I remember realizing how all the pressures I faced in school would fall away as I walked the mile up the road to their farm on Saturdays and Sundays.
He came downstairs bleary-eyed and dutiful, tripping over the dog bones and scraps of kid projects littering the floor. I groped my way through the curtain of laundry that was hung to dry from the tie rods on the ceiling and met him halfway. And there I fell into his arms, clung to his waist, and burst into tears.
“I had a bad dream,” I whimpered. “You left me.”
“Where’d I go?”
“Back to grad school.”
“I think that would be my idea of a bad dream. You forget how bad grad school was for me.”
“No,” I giggled, still crying, “you got tired of all this. All the mess and all the chaos, and all the busy-ness. So you just slipped away, rented a room someplace, and that was that. And I was so busy, you were gone a month before I realized it.”
“I’m not going anywhere.”
And then he held me and I cried and cried and cried some more. Some days, I need the cry more than the yoga.

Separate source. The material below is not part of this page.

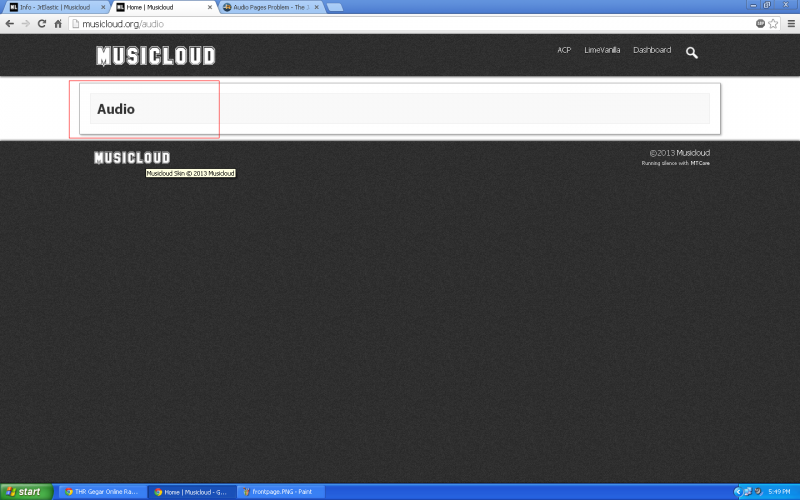Image resolution: width=800 pixels, height=500 pixels.
Task: Open a new browser tab
Action: (335, 7)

It’s spring. In the past six weeks, the longest stretch of time I’ve had alone with my husband has been the 45-minute drive to our farmers’ market, which opened this past weekend. He’s gone every morning to help at the farm, while I remain behind to see to homeschool lessons, weeding, yard work, planting, kids’ activities, bookkeeping, appointments, errands, customer correspondence, and fixing lunches, in between work sessions to make sausage, pâté, soap, salve, and candles for the market.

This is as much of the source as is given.